Kartikay Agrawal, Abhijeet Vikram, Vedant Sharma et al.

In recent years, with the emergence of large models, there has been a significant interest in spiking neural networks (SNNs) primarily due to their energy efficiency, multiplication-free, and sparse event-based deep learning. Similarly, state space models (SSMs) in varying designs have evolved as a powerful alternative to transformers for target modeling in long sequences, thereby overcoming the quadratic dependence on sequence length of a transformer. Inspired by this progress, we here design SHaRe-SSM (Spiking Harmonic Resonate and Fire State Space Model), for target variable modeling (including both classification and regression) for very-long-range sequences. Our second-order spiking SSM, on average, performs better than transformers or first-order SSMs while circumventing multiplication operations, making it ideal for resource-constrained applications. The proposed block consumes $73 \times$ less energy than second-order ANN-based SSMs for an 18k sequence, while retaining performance.
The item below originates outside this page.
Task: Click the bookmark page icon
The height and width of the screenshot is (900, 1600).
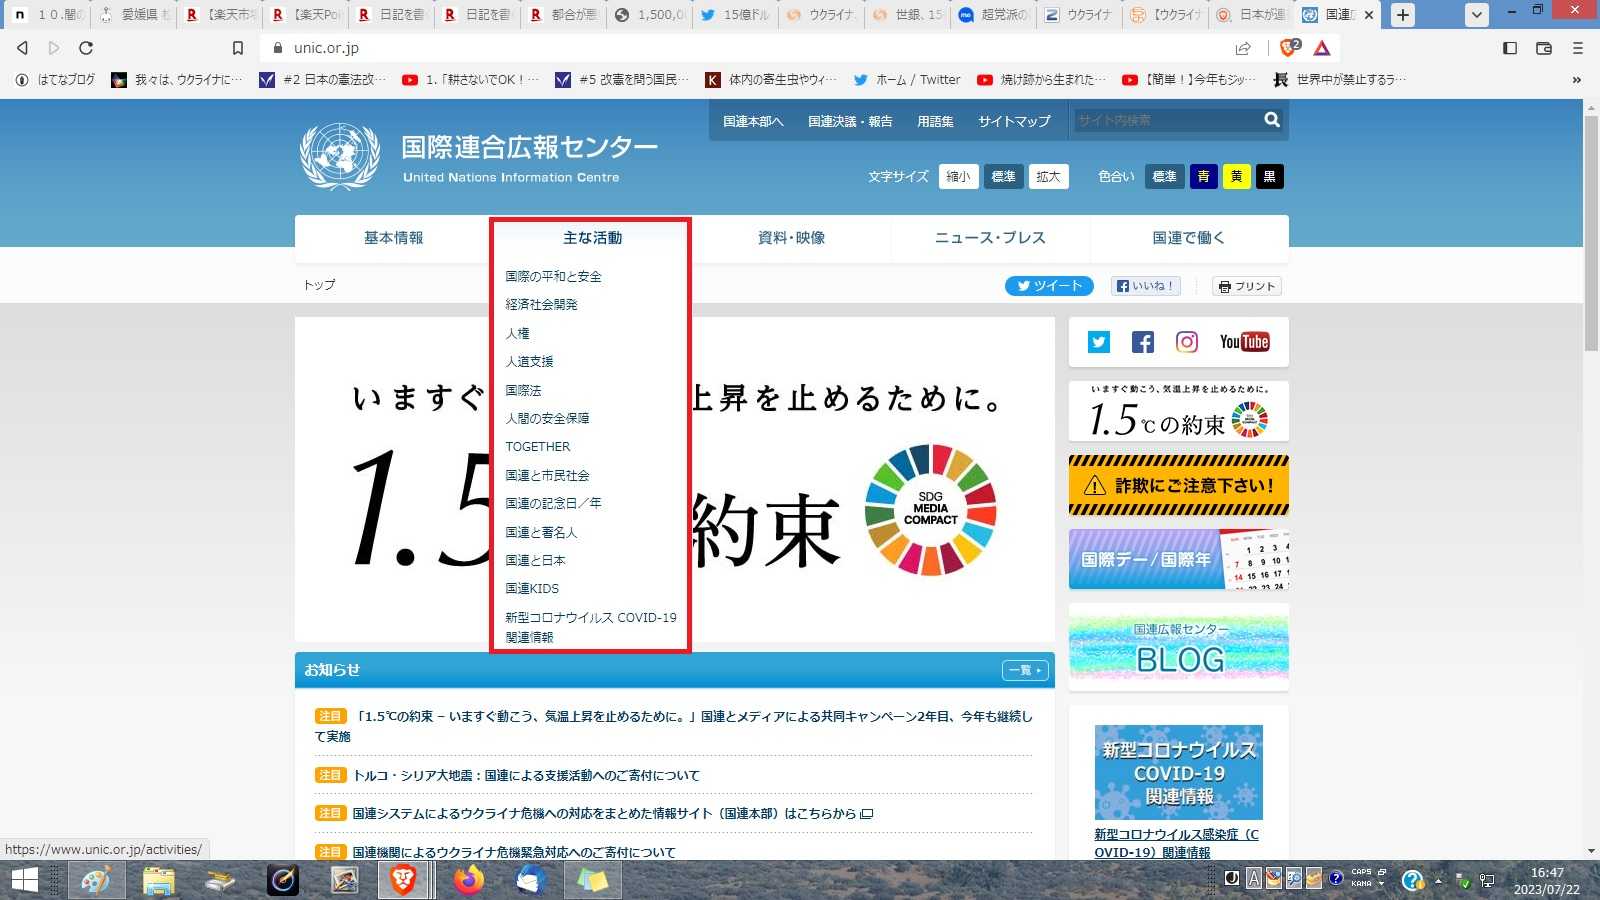Action: pyautogui.click(x=237, y=48)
To ensure learnability over the long-range sequences, we propose exploiting the stable and efficient implementation of the dynamical system using parallel scans. Moreover, for the first time, we propose a kernel-based spiking regressor using resonate and fire neurons for very long-range sequences. Our network shows superior performance on even a 50k sequence while being significantly energy-efficient. In addition, we conducted a systematic analysis of the impact of heterogeneity, dissipation, and conservation in resonate-and-fire SSMs.